More often than not, breed is also wrongly reported in these newspaper/magazine/TV news sound bites, or only stories involving some breeds are reported. It's almost a cliche now how quotes from the irresponsible owners in these stories make it sound like a half-starved, unsocialized dog tied up to a post on a 6-foot chain or locked in a basement was a "family dog" that inexplicably attacked.

Tragically, children and the elderly are most often the victims in these fatal dog attacks. It is an undeniable tragedy each and every time, and most of the attacks are attributable to known risk factors, such as reckless owners encouraging aggression toward humans, even among breeds with no natural disposition to this (i.e., pit bulls), and three out of four attacks are related to neglect/abuse as well as unaltered dogs.

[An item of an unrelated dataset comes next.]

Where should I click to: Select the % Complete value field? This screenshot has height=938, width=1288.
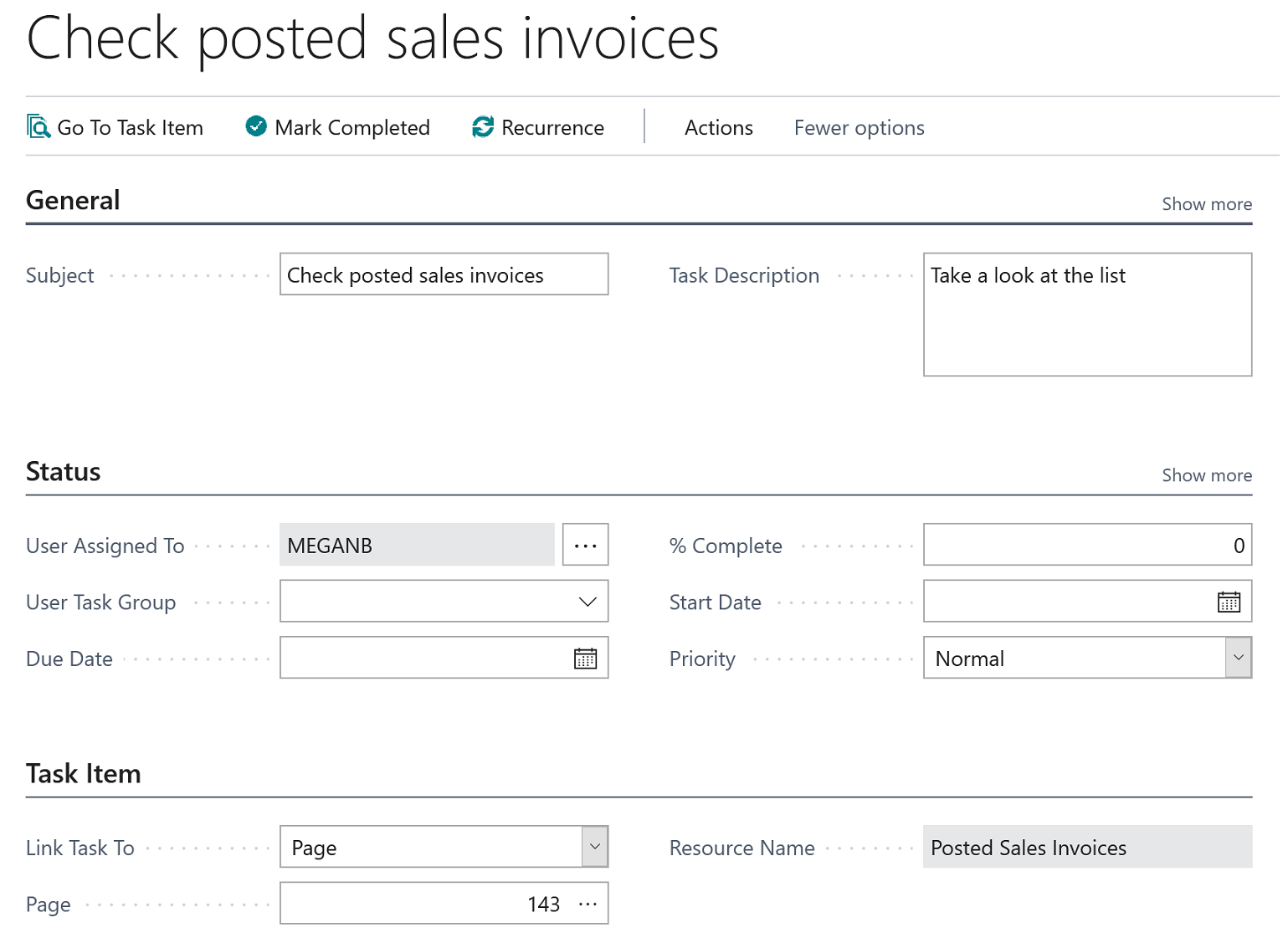pyautogui.click(x=1088, y=545)
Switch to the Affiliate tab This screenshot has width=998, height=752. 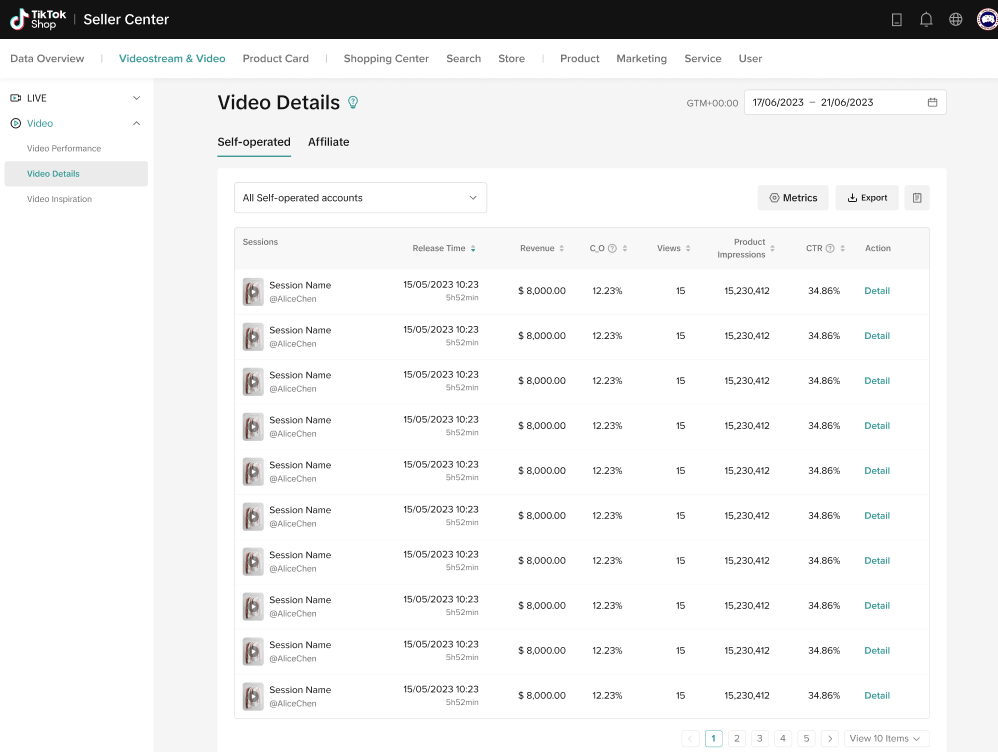click(328, 142)
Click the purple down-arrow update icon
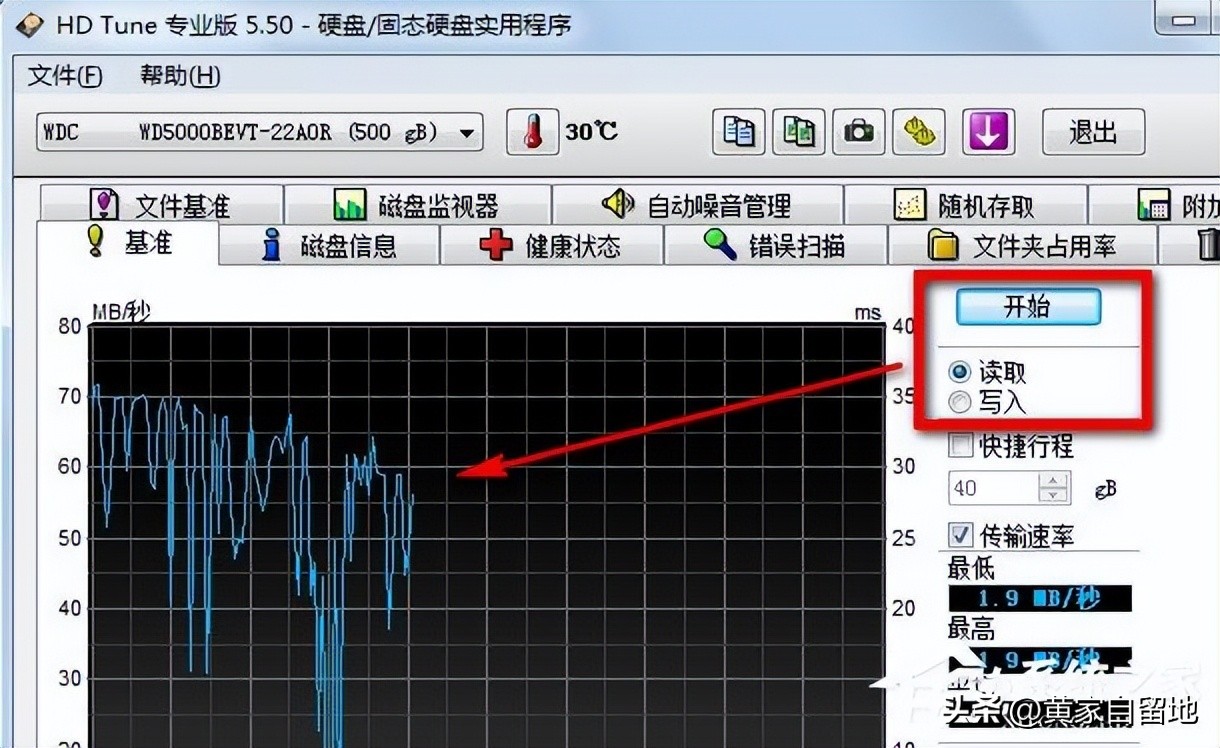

Following one of these tragic attacks in communities, there has been a rising trend to enact breed-specific bans and legislation in an attempt to control or predict future attacks. It is usually the most popular strong dog of the decade that is either involved in the attacks or misidentified as such (i.e., a pit bull-type dog). Attacks by other breeds or mixes besides pit bulls these days are downplayed in the media as well or ignored or misreported as this type or appearance of dog.

Maybe some years ago, one could forgive or understand why this knee-jerk, discriminatory reaction occurred. We could say that very little research and data about fatal/severe dog attacks existed, so people and politicians passing laws didn't know any better. We'll give them the benefit of that doubt for breed bans passed in the early 1990s.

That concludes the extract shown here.